- _Stated goal a_:
Retype the passage on market transparency in full, word for word.

- _Text segment_:
╔══
A high level of transparency is the hall-mark of an efficient market, and is the best safeguard for investor interests. Despite Article 21 ISD, there are enormous discrepancies in the level of transparency across EU regulated markets. With the emergence of electronic order-driven systems as the dominant market model for equity trading, provisions to promote effective transparency in the part of the market which stands to benefit from it the most. Requirements should be formulated in terms of the results to be achieve, rather than prescribing detailed market practices.

Divergences are particularly marked as regards transparency requirements for trading with institutional investors. On several European markets, this business is conducted "off market", possibly impairing overall liquidity and price-discovery for securities. In a context where markets are competing aggressively for this type of business, common solutions may be needed to ensure that opaque block-trading does not unduly diminish the quality of securities pricing for retail and other investors.
╚══
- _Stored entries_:
╔══
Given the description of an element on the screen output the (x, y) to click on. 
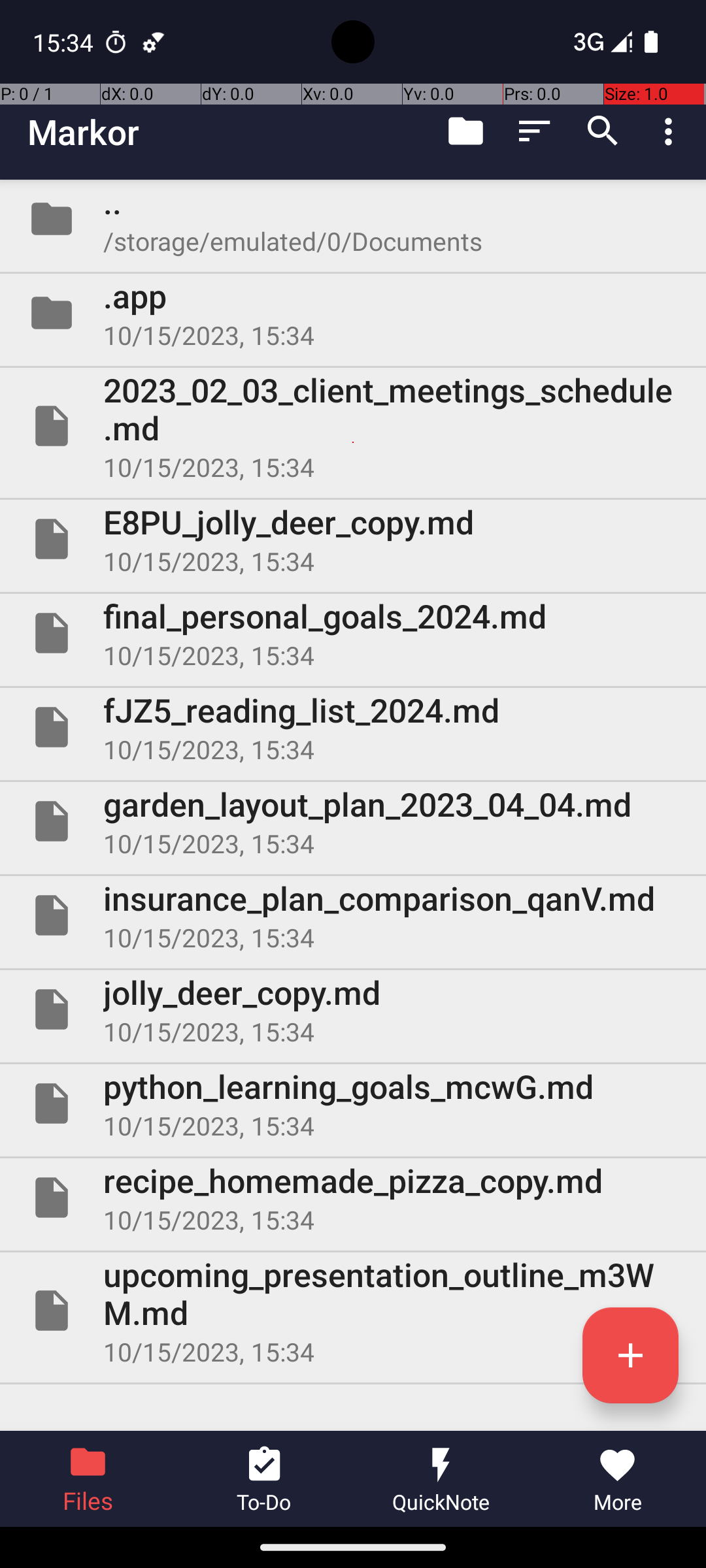
Folder .app  Element type: android.widget.LinearLayout (353, 312)
File 2023_02_03_client_meetings_schedule.md  Element type: android.widget.LinearLayout (353, 425)
File E8PU_jolly_deer_copy.md  Element type: android.widget.LinearLayout (353, 538)
File final_personal_goals_2024.md  Element type: android.widget.LinearLayout (353, 632)
File fJZ5_reading_list_2024.md  Element type: android.widget.LinearLayout (353, 726)
File garden_layout_plan_2023_04_04.md  Element type: android.widget.LinearLayout (353, 821)
File insurance_plan_comparison_qanV.md  Element type: android.widget.LinearLayout (353, 915)
File jolly_deer_copy.md  Element type: android.widget.LinearLayout (353, 1009)
File python_learning_goals_mcwG.md  Element type: android.widget.LinearLayout (353, 1103)
File recipe_homemade_pizza_copy.md  Element type: android.widget.LinearLayout (353, 1197)
File upcoming_presentation_outline_m3WM.md  Element type: android.widget.LinearLayout (353, 1310)
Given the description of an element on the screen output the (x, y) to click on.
╚══
- _Stated goal b_:
Put every line of the stored entries into a numbered list, leaving out blank lines and any pictures.

- _Exercise answer a_:
A high level of transparency is the hall-mark of an efficient market, and is the best safeguard for investor interests. Despite Article 21 ISD, there are enormous discrepancies in the level of transparency across EU regulated markets. With the emergence of electronic order-driven systems as the dominant market model for equity trading, provisions to promote effective transparency in the part of the market which stands to benefit from it the most. Requirements should be formulated in terms of the results to be achieve, rather than prescribing detailed market practices.

Divergences are particularly marked as regards transparency requirements for trading with institutional investors. On several European markets, this business is conducted "off market", possibly impairing overall liquidity and price-discovery for securities. In a context where markets are competing aggressively for this type of business, common solutions may be needed to ensure that opaque block-trading does not unduly diminish the quality of securities pricing for retail and other investors.

- _Exercise answer b_:
1. Given the description of an element on the screen output the (x, y) to click on. 
2. Folder .app  Element type: android.widget.LinearLayout (353, 312)
3. File 2023_02_03_client_meetings_schedule.md  Element type: android.widget.LinearLayout (353, 425)
4. File E8PU_jolly_deer_copy.md  Element type: android.widget.LinearLayout (353, 538)
5. File final_personal_goals_2024.md  Element type: android.widget.LinearLayout (353, 632)
6. File fJZ5_reading_list_2024.md  Element type: android.widget.LinearLayout (353, 726)
7. File garden_layout_plan_2023_04_04.md  Element type: android.widget.LinearLayout (353, 821)
8. File insurance_plan_comparison_qanV.md  Element type: android.widget.LinearLayout (353, 915)
9. File jolly_deer_copy.md  Element type: android.widget.LinearLayout (353, 1009)
10. File python_learning_goals_mcwG.md  Element type: android.widget.LinearLayout (353, 1103)
11. File recipe_homemade_pizza_copy.md  Element type: android.widget.LinearLayout (353, 1197)
12. File upcoming_presentation_outline_m3WM.md  Element type: android.widget.LinearLayout (353, 1310)
13. Given the description of an element on the screen output the (x, y) to click on.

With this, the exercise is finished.